Les trahisons s’enchaînent. Non seulement l’escort-girl balance Yves Bouvier au fisc, mais elle prend contact le 6 novembre 2017 avec Tetiana Bersheda, l’avocate de Dmitri Rybolovlev, le pire ennemi du marchand d’art…

Depuis janvier 2015, le Russe, président de l’AS Monaco, mène une guérilla judiciaire internationale contre Yves Bouvier, l‘accusant d’avoir surfacturé pour plus d’un milliard de francs les tableaux qu’il lui a vendus.

Au début des années 2000, le négociant d’art suisse Yves Bouvier (né en 1963) fait la connaissance à Genève de l’oligarque russe Dmitri Rybolovlev. Il l’aide à se constituer une somptueuse collection d’art, des Gauguin, Van Gogh, Picasso, Rothko. 38 tableaux pour deux milliards de francs. Mais en janvier 2015, le milliardaire dépose plainte contre le Suisse à Monaco, l’accusant de l’avoir escroqué de 1,2 milliard de francs. Depuis les deux hommes d’affaires se battent devant les tribunaux sur tous les continents, à Monaco, où réside Rybolovlev, à Genève, à Singapour, à New York.

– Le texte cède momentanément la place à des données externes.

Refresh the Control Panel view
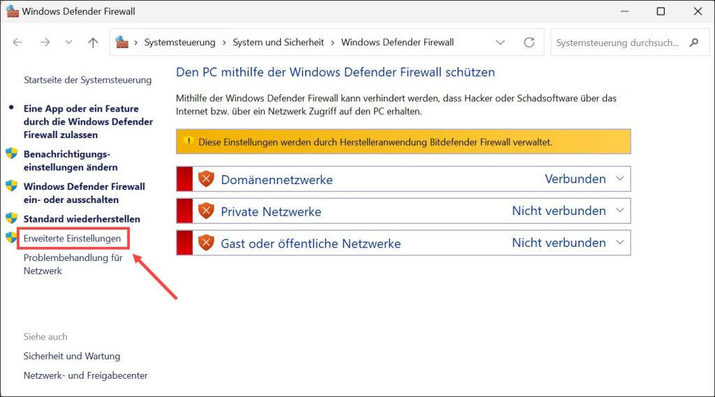 point(529,43)
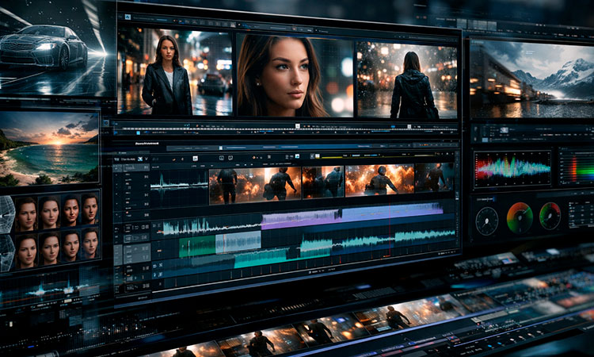Select the close-up woman face viewer
The width and height of the screenshot is (594, 357).
tap(293, 75)
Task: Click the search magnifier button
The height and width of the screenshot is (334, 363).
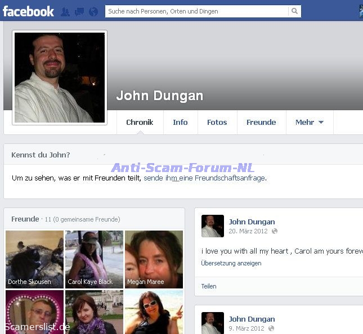Action: [x=294, y=11]
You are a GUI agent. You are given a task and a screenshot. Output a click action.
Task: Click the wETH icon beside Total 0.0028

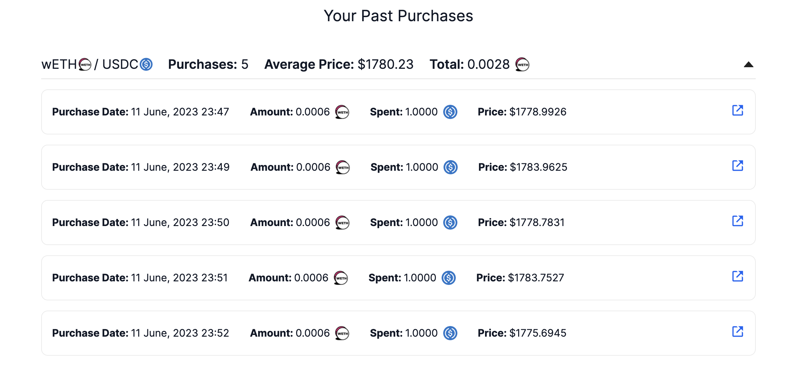(522, 64)
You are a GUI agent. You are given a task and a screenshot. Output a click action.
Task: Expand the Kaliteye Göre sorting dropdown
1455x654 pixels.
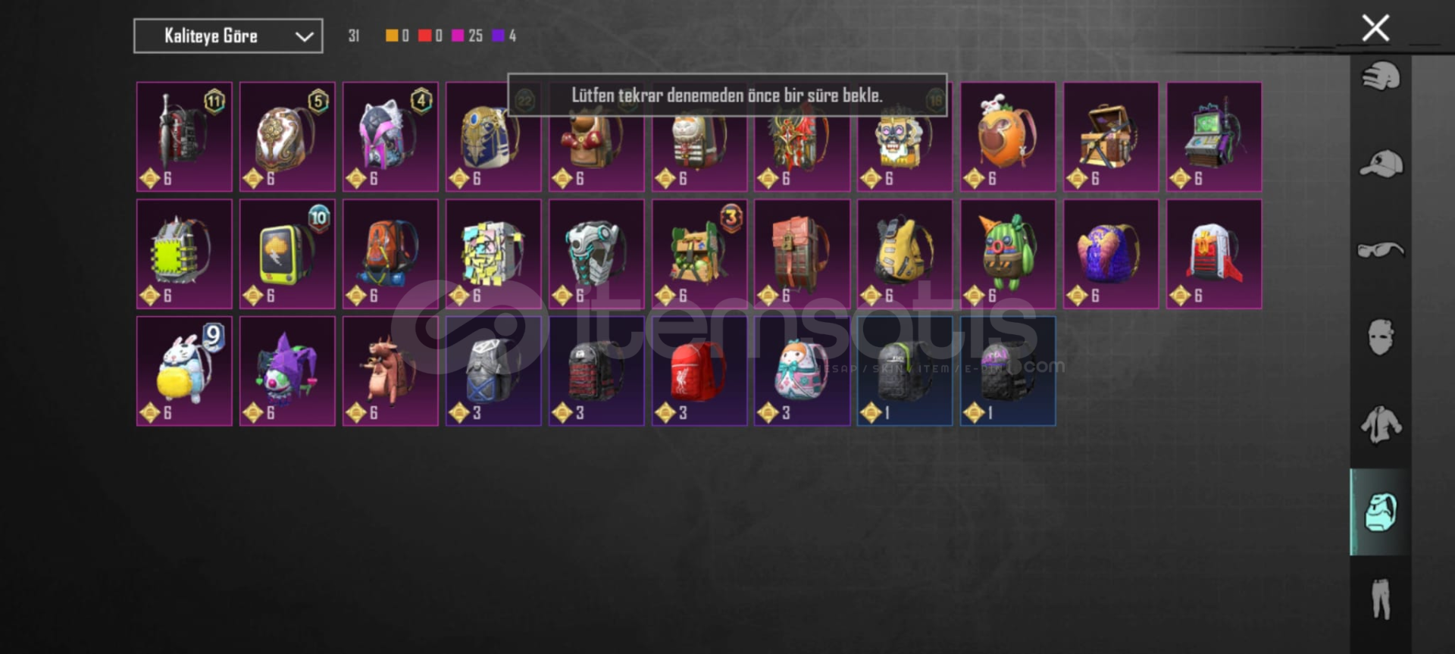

Dans ce combat d’un milliardaire contre un millionnaire, Yves Bouvier marque d’abord des points. A Monaco en 2019, puis à Genève en 2021, le Ministère public classe la plainte pénale déposée par Rybolovlev. Mais en 2022, la chambre pénale de recours de la Cour de justice de Genève ordonne au Ministère public de rouvrir le dossier. Par ailleurs, Dmitri Rybolovlev poursuit aux États-Unis la maison de ventes aux enchères Sotheby’s, qu’il accuse d’avoir aidé Yves Bouvier à surfacturer certaines œuvres d’art.

Dans son livre Maria Roma reconnaît qu’elle est «passée à l’ennemi», écrivant à l’avocate du milliardaire: «Merci de transmettre ce message à DR [Dmitri Rybolovlev]: je pense que nous devrions parler. Je pourrais être votre joker».

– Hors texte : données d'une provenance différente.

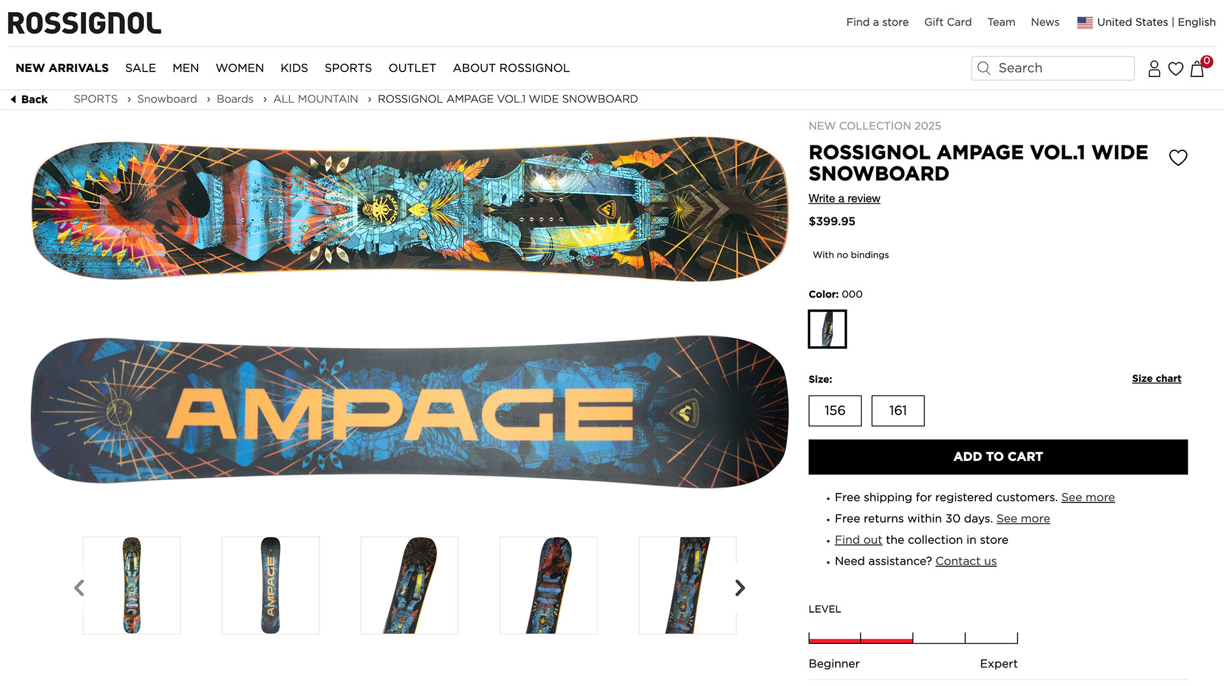Open the user account icon

(1154, 69)
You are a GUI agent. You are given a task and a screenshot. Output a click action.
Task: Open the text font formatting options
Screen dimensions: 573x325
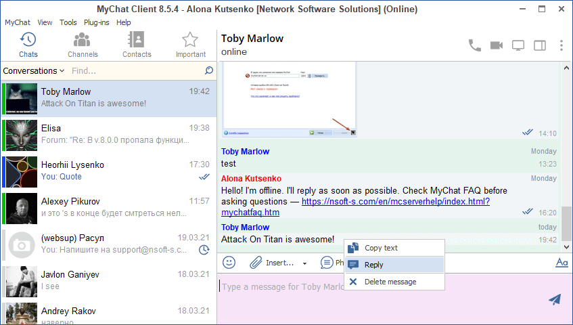[561, 262]
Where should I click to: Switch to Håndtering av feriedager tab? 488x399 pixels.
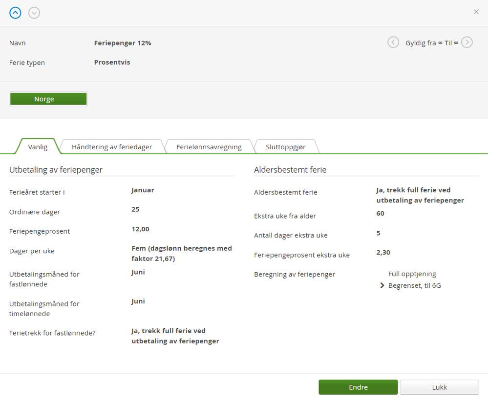[x=112, y=147]

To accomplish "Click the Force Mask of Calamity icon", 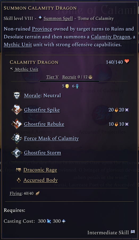I will tap(17, 138).
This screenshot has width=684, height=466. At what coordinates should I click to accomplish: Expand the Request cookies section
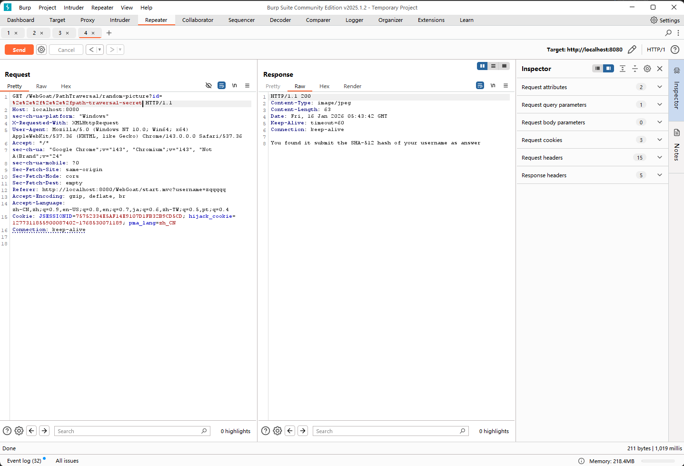[659, 140]
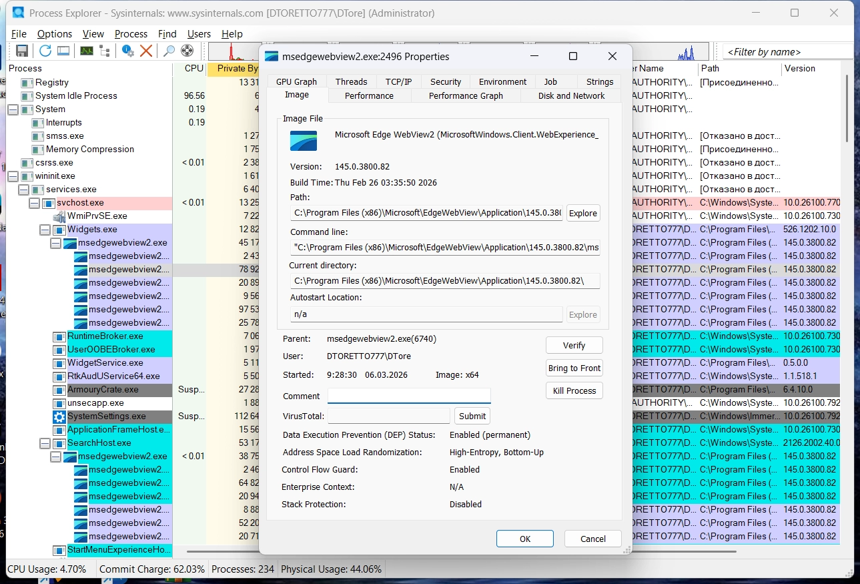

Pour Yacine Rezki, l’avocat du marchand d’art, les échanges de courriel laissent penser que, par l’intermédiaire de l’escort-girl, le principal adversaire d’Yves Bouvier serait «possiblement» entré en contact avec le fisc suisse.

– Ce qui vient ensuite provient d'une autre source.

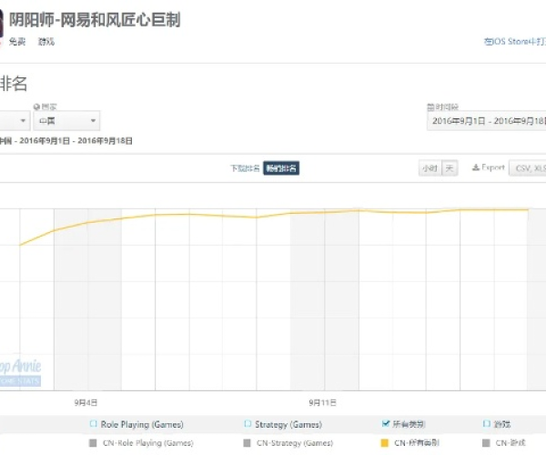The height and width of the screenshot is (455, 546).
Task: Click the gray CN-游戏 legend square
Action: pos(485,442)
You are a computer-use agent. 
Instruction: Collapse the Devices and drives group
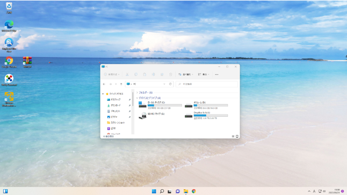pyautogui.click(x=148, y=98)
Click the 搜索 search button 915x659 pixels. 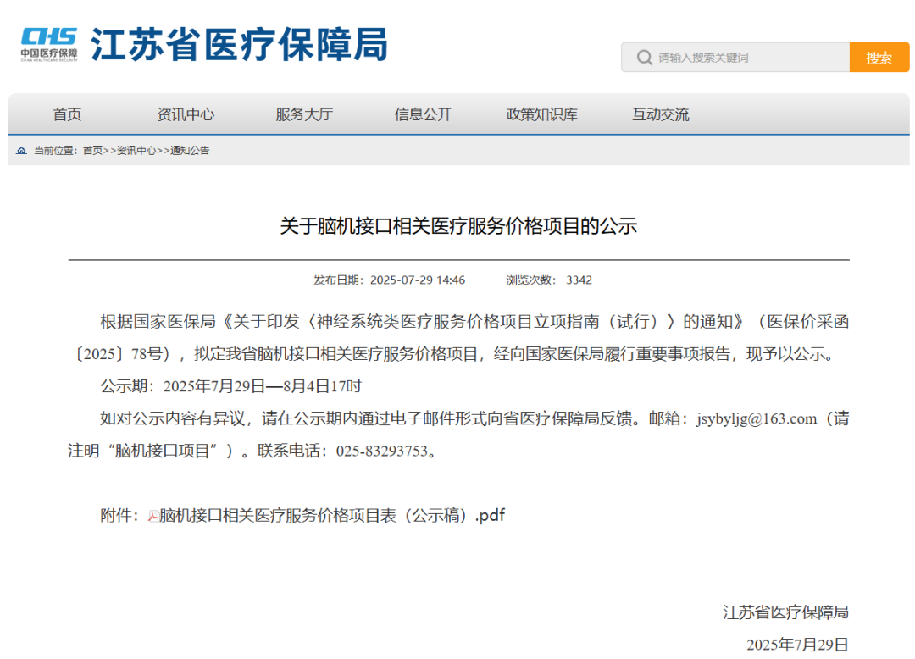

Quant à Yves Bouvier, il ne cache pas son indignation: «J’ai le droit de savoir si notre administration fiscale a pu se laisser influencer par un oligarque russe. N’ai-je pas le droit dans mon pays à une enquête impartiale et à un procès équitable?».

De son côté, l’avocate de Dmitri Rybololev, Tetiana Bersheda, n’a pas répondu à nos sollicitations. 

Dmitri Rybololev
Dmitri Rybolovlev (4e depuis la gauche) en octobre 2017 à la sortie du tribunal de Monaco, lieu d’un des nombreux épisodes de la bataille juridique qui l’oppose à Yves Bouvier. AFP

Dix-sept mois de prison

Le 26 mai 2018, à Chênes-Bougeries, l’escort-girl, surprise par un concierge, est arrêtée par la police. Ses liens avec l’agent du fisc n’ont pas pu lui éviter la prison.

«Ne sachant toutefois pas comment ces documents ont été obtenus, ils ne sont, en l’état, pas exploitables par nos services: il en ira de même pour tous les documents que vous seriez amenés à produire dans le futur», lui écrit-il après son arrestation.

Maria Roma va passer dix-sept mois en détention provisoire. Lors de notre rencontre cette femme, âgée de 51 ans, qui se dit «abimée depuis l’enfance», habitait Annecy, en Haute-Savoie.

Le 31 mai 2023, le tribunal correctionnel a déclaré Maria Roma coupable de vol par métier, d’appropriation illégitime, d’utilisation frauduleuse d’un ordinateur par métier, d’escroquerie et de faux dans les titres, la condamnant à une peine privative de liberté de 24 mois (sous déduction des jours de détention avant jugement). L’escort-girl, absente lors de son procès, a décidé de faire appel.

Dans son jugement le tribunal correctionnel donne le nom du haut fonctionnaire de l’Administration fédérale des contributions en contact avec Maria Roma, mais sans préciser sa fonction. Il se contente d’écrire qu’il «prend acte des explications de la prévenue s’agissant des courriers dérobés dans l’intention de transmettre des informations à B. A.»